Biden non-committal on US-UK free trade deal
U.S. President Joe Biden on Sept. 21 refrained from making any commitment to a free trade agreement with the United Kingdom, only saying the issue was under discussion while receiving the British premier at the White House.
"We are going to have to work that through," said Biden, standing next to Prime Minister Boris Johnson, in answer to a question about a deal that Britain is pushing hard for.
Biden said the deal was "continuing to be discussed."
The Democratic U.S. president also warned he "would not at all like to see, nor might I add, would many of my Republican colleagues like to see, a change in the Irish accords" following the United Kingdom's exit from the European Union, but insisted they were "two different subjects."
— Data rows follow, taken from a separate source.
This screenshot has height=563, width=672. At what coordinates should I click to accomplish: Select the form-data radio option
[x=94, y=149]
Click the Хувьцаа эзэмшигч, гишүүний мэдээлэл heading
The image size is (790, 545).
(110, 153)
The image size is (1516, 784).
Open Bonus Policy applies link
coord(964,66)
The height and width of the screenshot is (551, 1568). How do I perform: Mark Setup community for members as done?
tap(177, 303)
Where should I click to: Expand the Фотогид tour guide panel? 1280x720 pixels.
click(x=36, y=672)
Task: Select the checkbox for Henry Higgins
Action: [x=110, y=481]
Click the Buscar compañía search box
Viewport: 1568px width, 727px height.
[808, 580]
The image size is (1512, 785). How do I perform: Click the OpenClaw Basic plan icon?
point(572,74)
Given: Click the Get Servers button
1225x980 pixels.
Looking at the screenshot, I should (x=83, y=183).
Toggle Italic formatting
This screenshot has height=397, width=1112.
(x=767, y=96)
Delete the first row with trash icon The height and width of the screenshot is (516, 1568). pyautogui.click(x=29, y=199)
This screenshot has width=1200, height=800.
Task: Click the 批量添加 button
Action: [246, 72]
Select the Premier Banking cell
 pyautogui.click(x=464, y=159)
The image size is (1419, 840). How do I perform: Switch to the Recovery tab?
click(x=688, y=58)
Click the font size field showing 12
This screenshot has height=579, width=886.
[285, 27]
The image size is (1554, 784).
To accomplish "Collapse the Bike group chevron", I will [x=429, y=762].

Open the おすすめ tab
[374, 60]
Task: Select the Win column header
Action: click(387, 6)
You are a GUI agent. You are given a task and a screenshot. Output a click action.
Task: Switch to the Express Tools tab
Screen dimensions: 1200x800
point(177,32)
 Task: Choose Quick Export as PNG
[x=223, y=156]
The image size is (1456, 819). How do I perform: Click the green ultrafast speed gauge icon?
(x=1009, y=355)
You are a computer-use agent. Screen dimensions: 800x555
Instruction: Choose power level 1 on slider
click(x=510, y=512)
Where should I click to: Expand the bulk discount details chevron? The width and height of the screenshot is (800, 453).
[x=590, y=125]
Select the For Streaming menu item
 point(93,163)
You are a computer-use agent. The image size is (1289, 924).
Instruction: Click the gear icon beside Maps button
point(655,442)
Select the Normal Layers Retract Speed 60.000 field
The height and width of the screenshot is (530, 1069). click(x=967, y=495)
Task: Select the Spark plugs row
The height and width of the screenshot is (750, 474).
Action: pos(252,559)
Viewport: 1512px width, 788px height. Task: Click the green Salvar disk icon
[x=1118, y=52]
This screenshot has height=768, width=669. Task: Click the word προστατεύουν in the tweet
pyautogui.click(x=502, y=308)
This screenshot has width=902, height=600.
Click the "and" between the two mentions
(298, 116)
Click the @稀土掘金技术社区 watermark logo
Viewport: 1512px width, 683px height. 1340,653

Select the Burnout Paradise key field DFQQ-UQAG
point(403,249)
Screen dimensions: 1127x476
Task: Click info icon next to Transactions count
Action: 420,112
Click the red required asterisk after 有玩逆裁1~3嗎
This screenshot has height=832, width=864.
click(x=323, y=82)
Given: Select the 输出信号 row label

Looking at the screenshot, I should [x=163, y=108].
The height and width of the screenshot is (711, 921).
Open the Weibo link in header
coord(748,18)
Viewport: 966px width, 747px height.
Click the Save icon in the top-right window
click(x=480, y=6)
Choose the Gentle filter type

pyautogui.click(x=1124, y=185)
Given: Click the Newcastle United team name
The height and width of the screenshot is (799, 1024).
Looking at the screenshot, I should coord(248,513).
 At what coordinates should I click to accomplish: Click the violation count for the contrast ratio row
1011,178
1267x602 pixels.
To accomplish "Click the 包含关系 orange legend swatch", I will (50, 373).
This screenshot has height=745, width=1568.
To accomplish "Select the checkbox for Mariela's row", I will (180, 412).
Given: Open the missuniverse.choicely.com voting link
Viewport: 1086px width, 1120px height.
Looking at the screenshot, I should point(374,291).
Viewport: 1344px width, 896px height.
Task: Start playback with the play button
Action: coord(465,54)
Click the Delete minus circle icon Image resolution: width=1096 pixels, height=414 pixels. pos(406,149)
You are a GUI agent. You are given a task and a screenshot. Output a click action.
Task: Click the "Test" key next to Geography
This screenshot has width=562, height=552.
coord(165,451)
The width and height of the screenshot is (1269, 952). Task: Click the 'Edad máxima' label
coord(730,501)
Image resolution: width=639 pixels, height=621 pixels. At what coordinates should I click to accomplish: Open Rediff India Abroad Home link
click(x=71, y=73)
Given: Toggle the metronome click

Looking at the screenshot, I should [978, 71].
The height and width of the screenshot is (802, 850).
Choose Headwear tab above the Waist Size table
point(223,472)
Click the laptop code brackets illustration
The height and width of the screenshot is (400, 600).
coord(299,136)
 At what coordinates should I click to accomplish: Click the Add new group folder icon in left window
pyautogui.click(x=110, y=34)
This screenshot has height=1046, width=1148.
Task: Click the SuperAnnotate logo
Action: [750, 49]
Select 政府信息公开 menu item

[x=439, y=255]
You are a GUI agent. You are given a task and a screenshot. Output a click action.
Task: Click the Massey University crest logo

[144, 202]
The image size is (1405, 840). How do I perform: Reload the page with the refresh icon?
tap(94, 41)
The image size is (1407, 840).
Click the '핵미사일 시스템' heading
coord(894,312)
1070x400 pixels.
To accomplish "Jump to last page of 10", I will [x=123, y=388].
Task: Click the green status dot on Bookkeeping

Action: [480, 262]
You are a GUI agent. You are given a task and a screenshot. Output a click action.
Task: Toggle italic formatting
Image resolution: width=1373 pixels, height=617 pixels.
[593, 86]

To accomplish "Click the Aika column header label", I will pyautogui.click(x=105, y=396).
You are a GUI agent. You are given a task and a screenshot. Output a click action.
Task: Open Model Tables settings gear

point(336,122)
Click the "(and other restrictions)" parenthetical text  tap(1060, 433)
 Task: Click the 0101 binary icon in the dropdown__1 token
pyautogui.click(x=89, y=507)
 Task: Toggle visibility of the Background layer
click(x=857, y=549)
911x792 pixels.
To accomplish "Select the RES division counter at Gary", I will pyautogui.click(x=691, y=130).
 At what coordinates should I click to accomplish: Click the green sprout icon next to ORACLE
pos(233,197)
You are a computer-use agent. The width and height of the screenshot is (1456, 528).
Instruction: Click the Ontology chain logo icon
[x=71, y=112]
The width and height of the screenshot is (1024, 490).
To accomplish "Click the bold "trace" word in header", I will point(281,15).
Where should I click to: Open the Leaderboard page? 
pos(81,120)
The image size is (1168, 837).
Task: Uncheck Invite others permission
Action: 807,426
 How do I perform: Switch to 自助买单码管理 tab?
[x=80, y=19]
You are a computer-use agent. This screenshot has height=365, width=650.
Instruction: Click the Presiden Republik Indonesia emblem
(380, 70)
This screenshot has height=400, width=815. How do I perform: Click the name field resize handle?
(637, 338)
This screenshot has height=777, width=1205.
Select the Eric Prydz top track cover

Last week, the Democratic speaker of the House of Representatives, Nancy Pelosi, linked respecting the peace agreement in Northern Ireland, which provides for an open border with the Republic of Ireland, to any trade negotiations with London.
The U.K. government is currently embroiled in post-Brexit negotiations with the European bloc over customs arrangements for Northern Ireland.
The British prime minister hailed recent "great progress" in the relationship between London and Washington, calling the lifting of coronavirus pandemic-related restrictions on foreign travelers wishing to enter the United States "fantastic."
Johnson also praised the new strategic agreement between his country, the United States and Australia, which sparked fury in France, whose own deal to build submarines for Australia was scrapped as a result.